Theory X refers to managers who assume everybody is lazy and needs to be prodded along. It emerges with club owners who have a retentive need to control everything. Like divorced women and bank loan officers, they quickly learn to say no by default, if only to see whether you’ll beg. (Theory Y is laissez-faire, assuming you’ll do the job yourself just to keep your job.) These aren’t carved in granite, for example, organizationally I am Theory X but for performing, I am Theory Y. After you learn the cover (original hit version), I don’t care what you do on stage.
I cannot think of any other practical way to approach reticent club owners. They are not going to read any advertising or travel to hear you play elsewhere. The Friendly Inn is a case study. I am, without exaggeration, by far the best he has ever had (remember last New Year’s Eve?), but he doesn’t like my music. I normally deal with such clubs by doing nothing. In a month, it will dawn on him I tried to help him out, then he’ll ask the price and eventually call. But in each case, “eventually” is taking too long.
I went for a walk this morning, having no place I wanted to bicycle. Up on Moffet I passed a shop where the owner was sitting outside in the sun drinking a cup of his own product. That is always a good sign, so I stopped for a Turkish coffee. It is right between American and Cuban, a half-cup of dark brew. Turns out he is Israeli but lived in Turkey. I don’t recommend the drink for anyone who does not already like very strong coffee. He wants a wireless network connected.

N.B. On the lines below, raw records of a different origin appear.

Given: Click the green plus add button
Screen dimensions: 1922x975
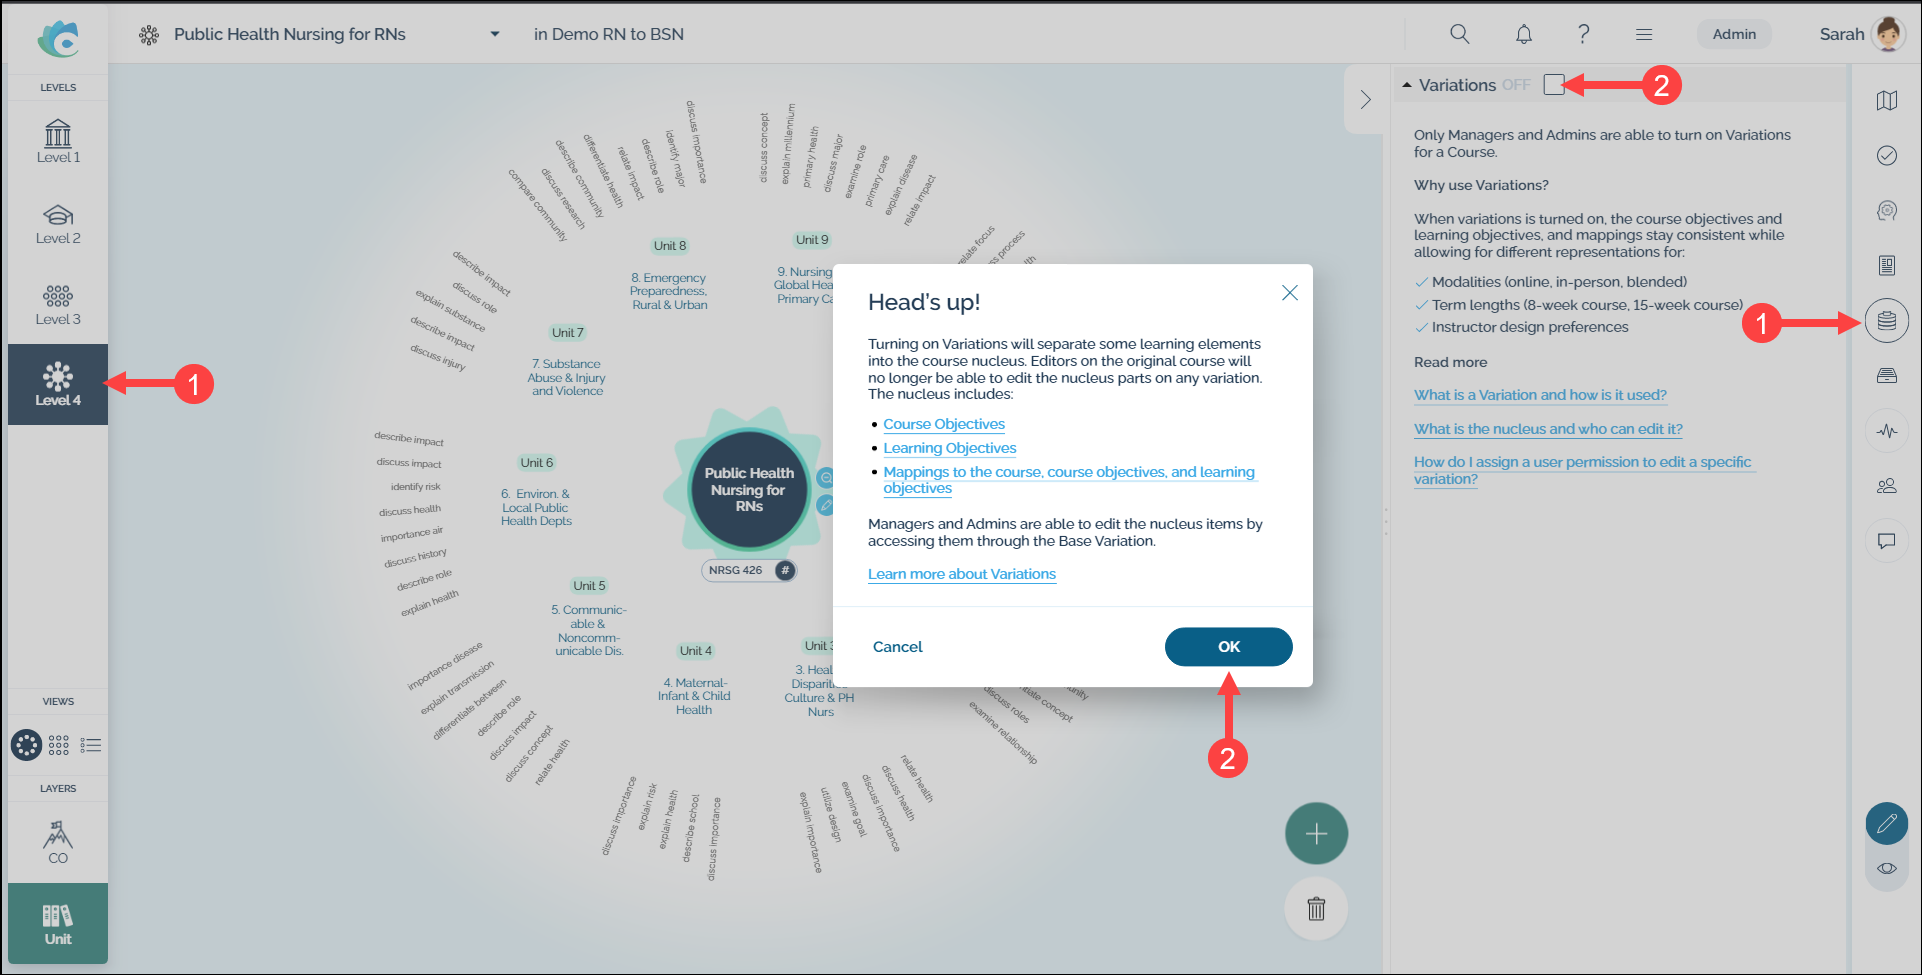Looking at the screenshot, I should [1316, 833].
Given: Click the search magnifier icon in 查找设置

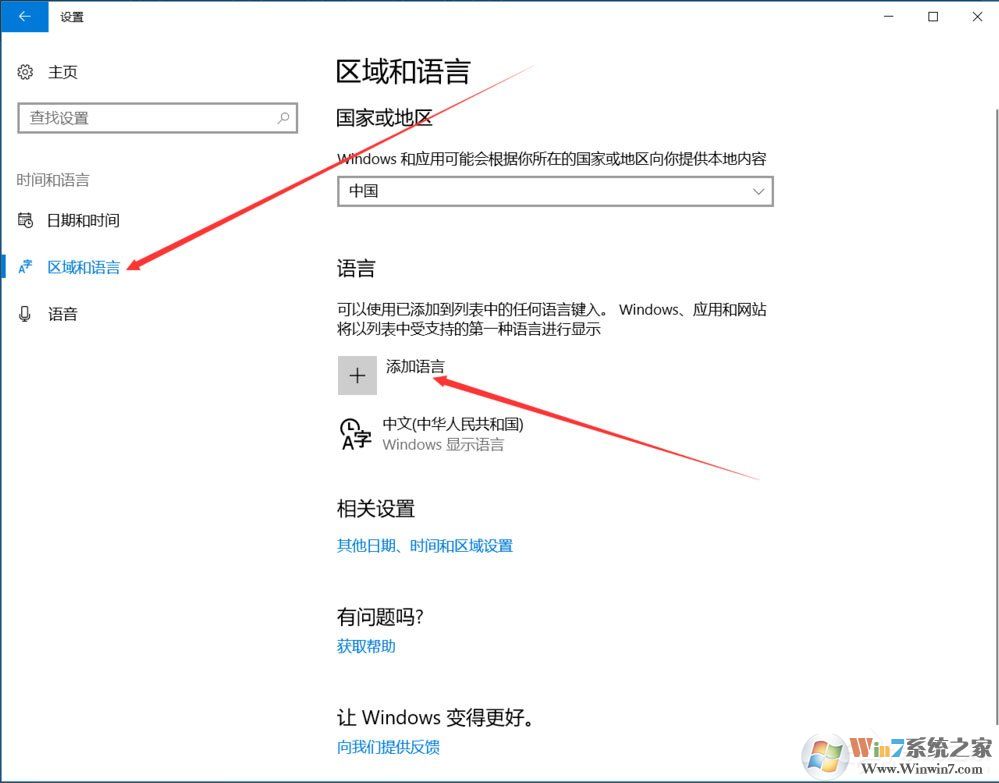Looking at the screenshot, I should coord(285,117).
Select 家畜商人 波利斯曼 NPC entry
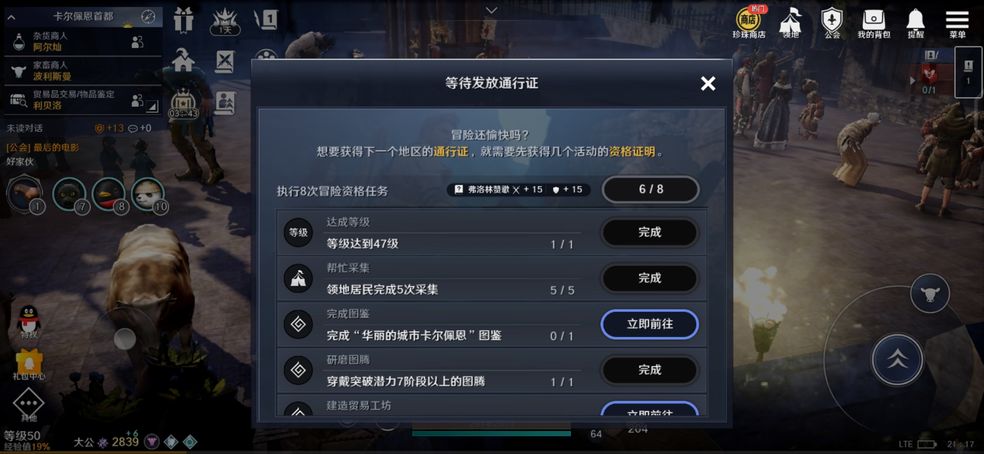The width and height of the screenshot is (984, 454). point(83,70)
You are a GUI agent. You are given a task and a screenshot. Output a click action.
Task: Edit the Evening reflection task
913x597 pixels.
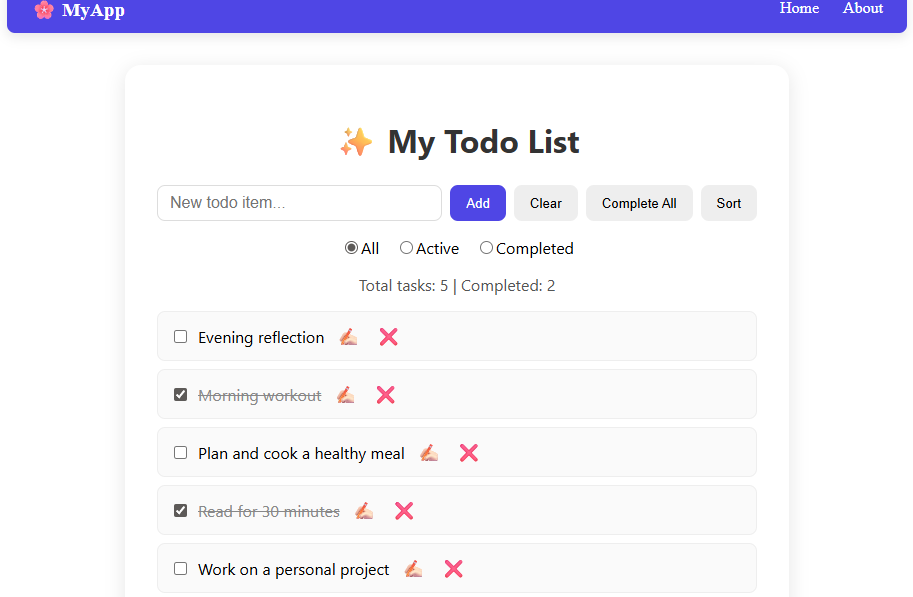(x=348, y=337)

Sitting outside always reminds me of Wallace. Myself, I regularly duck out the back door when I don’t have time to chat with the neighbors. There is no such thing as a quick getaway around here. Time to make a point about writing errors. You know who you are, and I say that both APA and CM (American Psychological Association and Chicago Manual) styles permit double quotation marks around indirect discourse if the purpose is to define the contents. Therefore, this is not a “mistake”. The only mistake is to not apply a given style consistently throughout a work. Each page of this blog is a work; although I try somewhat to be consistent, there is no literary rule that says I have to be.
Something else, Howard brought me a CD of original Chinese music. Actually, it was a dual set of SVCDs (Super Video Compact Disk) and, ahem, I know a mandolin when I hear one. This music is in 4/4 (instead of 67.3/109ths) and played on the “Mandarin Mandorin”. That’s a funny. Standby, I’m going to run the disk through my PA system. Later, yep, that is a stringed plucked instrument, folks.